Dr Mukwege: From Congo's Nobel Winner To Presidential Hopeful
Congolese surgical gynaecologist Denis Mukwege, who won the Nobel prize for his work with rape victims, is renowned at home for his boundless energy and biting criticism of the central African country's government.
The pioneering doctor, who on Monday announced he would run for president, is best known for founding the Panzi hospital and foundation in conflict-torn eastern Democratic Republic of Congo DRC) after witnessing the horrific injuries and diseases suffered by rape survivors.
In 2018, he was jointly awarded the Nobel Peace Prize alongside Yazidi activist Nadia Murad for efforts to end sexual violence as a weapon of war.
At the time, Mukwege was one of the leading critics of then-Congolese president Joseph Kabila, who lost an election after 18 years in office that year, and ceded power to incumbent President Felix Tshisekedi.
But the doctor has remained as critical of the new government as he was of the last.
"We condemn the liberticidal drift of the regime", the 68-year-old posted on social media in early July, condemning the detention of a member of the political opposition.
A family man with five children, Mukwege is also well known for speaking out about the conflict in eastern Congo, a mineral-rich region where militias have wreaked havoc for three decades.
One such militia, the M23, has captured swathes of territory since late 2021 and pushed over one million people from their homes.
Mukwege has blasted the government's decision to invite East African countries to deploy troops the defeat the rebels.
On June 30, on the anniversary of the DRC's independence from Belgium, he said his native country was still not truly sovereign and called for a "democratic revolution" to spur new leadership.
The son of a Pentecostal pastor, Mukwege was born in 1955 in the then-Belgian Congo, and studied medicine in neighbouring Burundi.
After his studies, he returned home to work at Lemera hospital, in eastern Congo's South Kivu province, where he encountered women suffering from genital lesions.
Mukwege subsequently left to specialise in gynaecology and obstetrics in Angers, France.

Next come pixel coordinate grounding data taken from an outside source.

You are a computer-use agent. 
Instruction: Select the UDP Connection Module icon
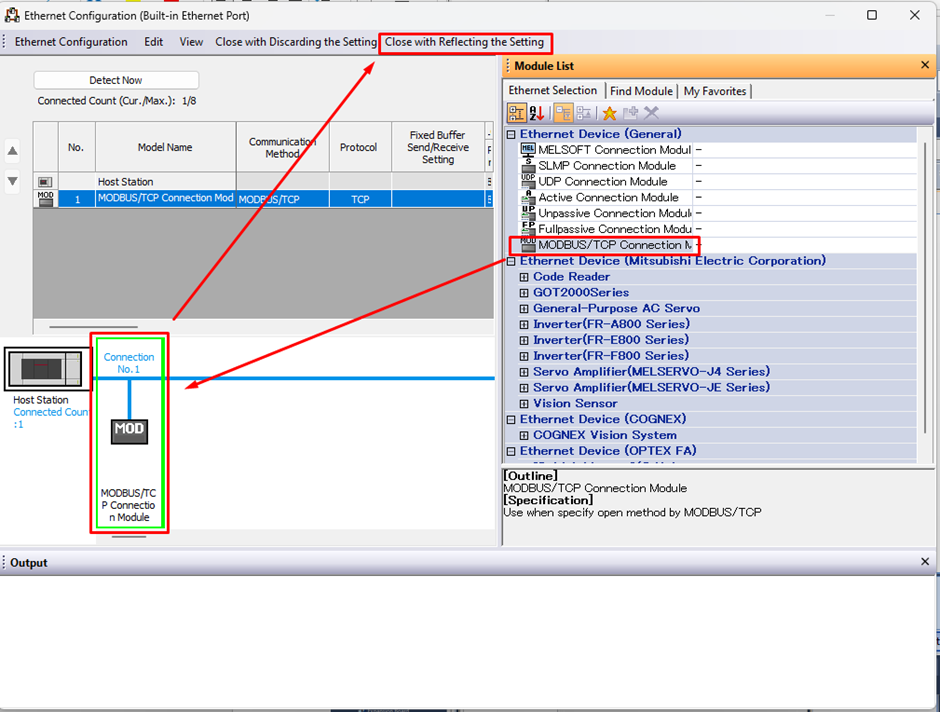pos(528,182)
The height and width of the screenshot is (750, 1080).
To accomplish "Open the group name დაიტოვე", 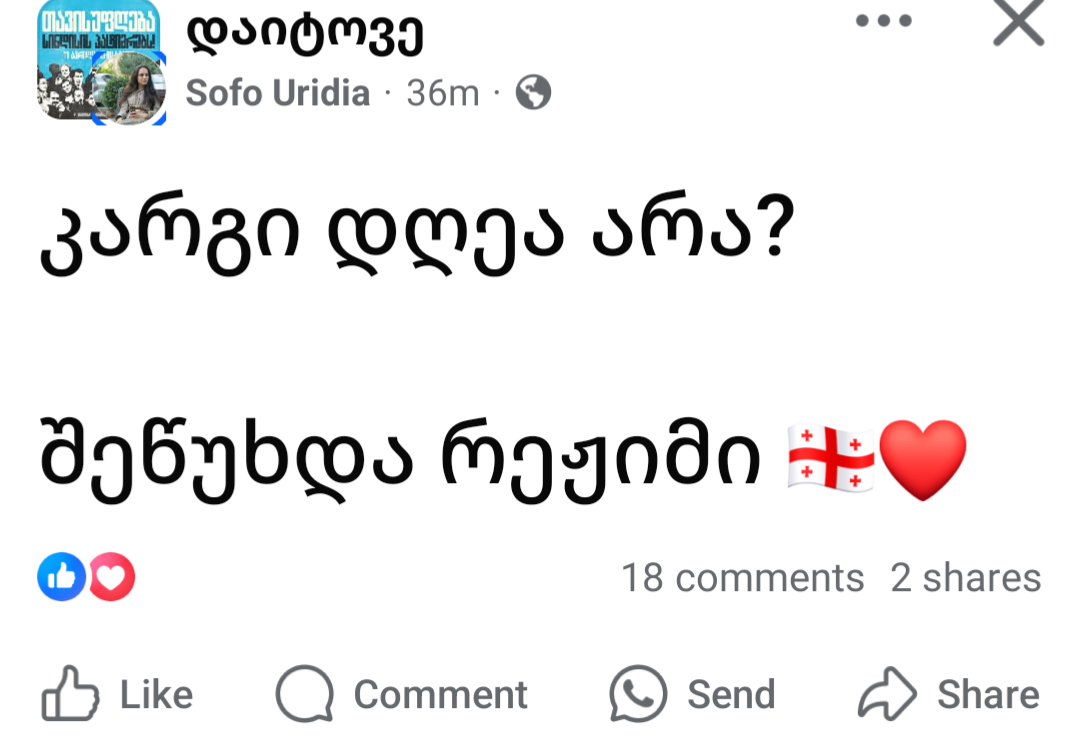I will click(x=305, y=37).
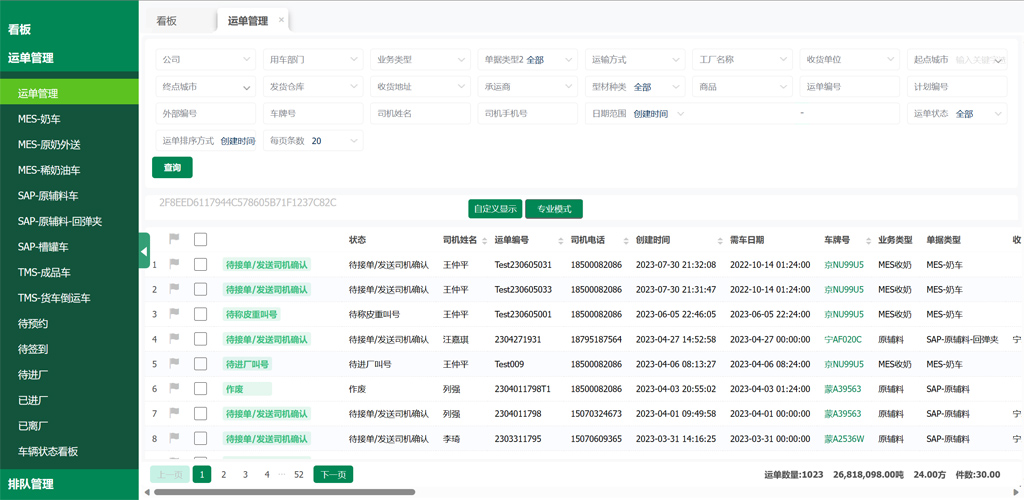Select the checkbox for row 7
Screen dimensions: 1024x500
tap(200, 413)
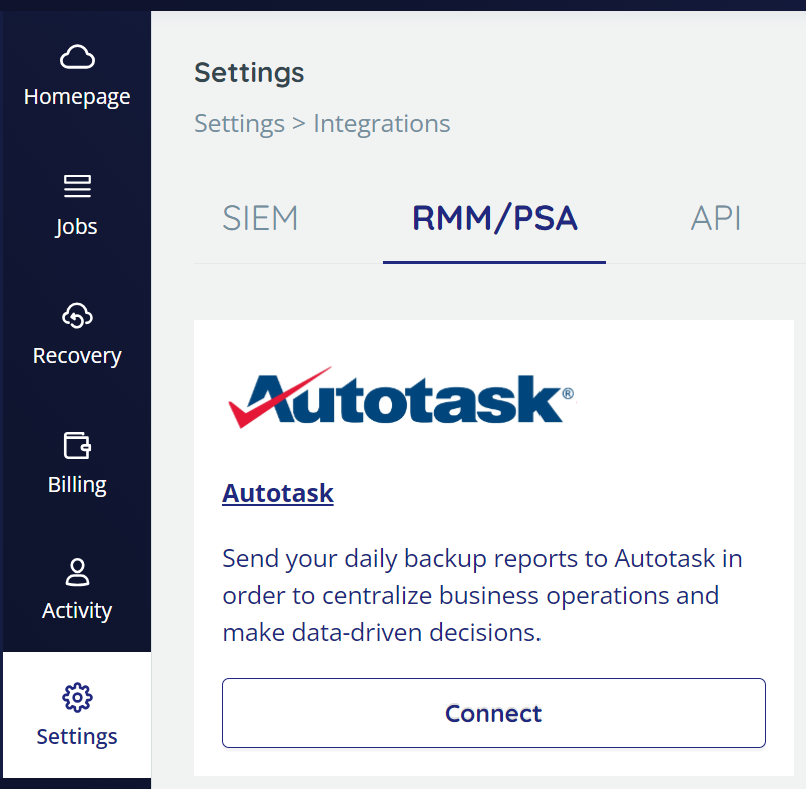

He returned to Lemera in 1989 to run the gynaecology department and stayed as the First Congo War broke out in 1996. The war devastated the hospital, however.
In 1999, Mukwege set up the Panzi hospital in South Kivu's capital Bukavu.
Initially designed as a maternity facility, the hospital became a rape clinic as the surrounding region descended into the Second Congo War, which was marked by severe sexual violence.
Mukwege has recounted how the hospital's first patient was a rape victim who had been shot in her genitals.
He earned the epithet 'the man who mends women' from the title of an acclaimed 2015 film about his work.
He says the war on women's bodies is still raging in the DRC.
The regional wars that devastated the country in the 1990s and 2000s have ended, but brutal militias continue to plague the east.
Mukwege's tireless advocacy has landed him in trouble on several occasions.
In 2012, he escaped an assassination attempt. And he currently lives under protection of UN peacekeepers at his Panzi foundation, when he isn't giving lectures abroad.
The doctor has also found himself at the centre of tensions between the DRC and Rwanda.
In 2021, Rwanda's President Paul Kagame denied that his country's troops committed crimes during their involvement in the regional wars of the 1990s -- and implied that Mukwege was part of an anti-Rwanda conspiracy.
Congolese President Felix Tshisekedi hit back: Mukwege is a "figure of national pride," he said, adding that the Nobel laureate had "all of our support".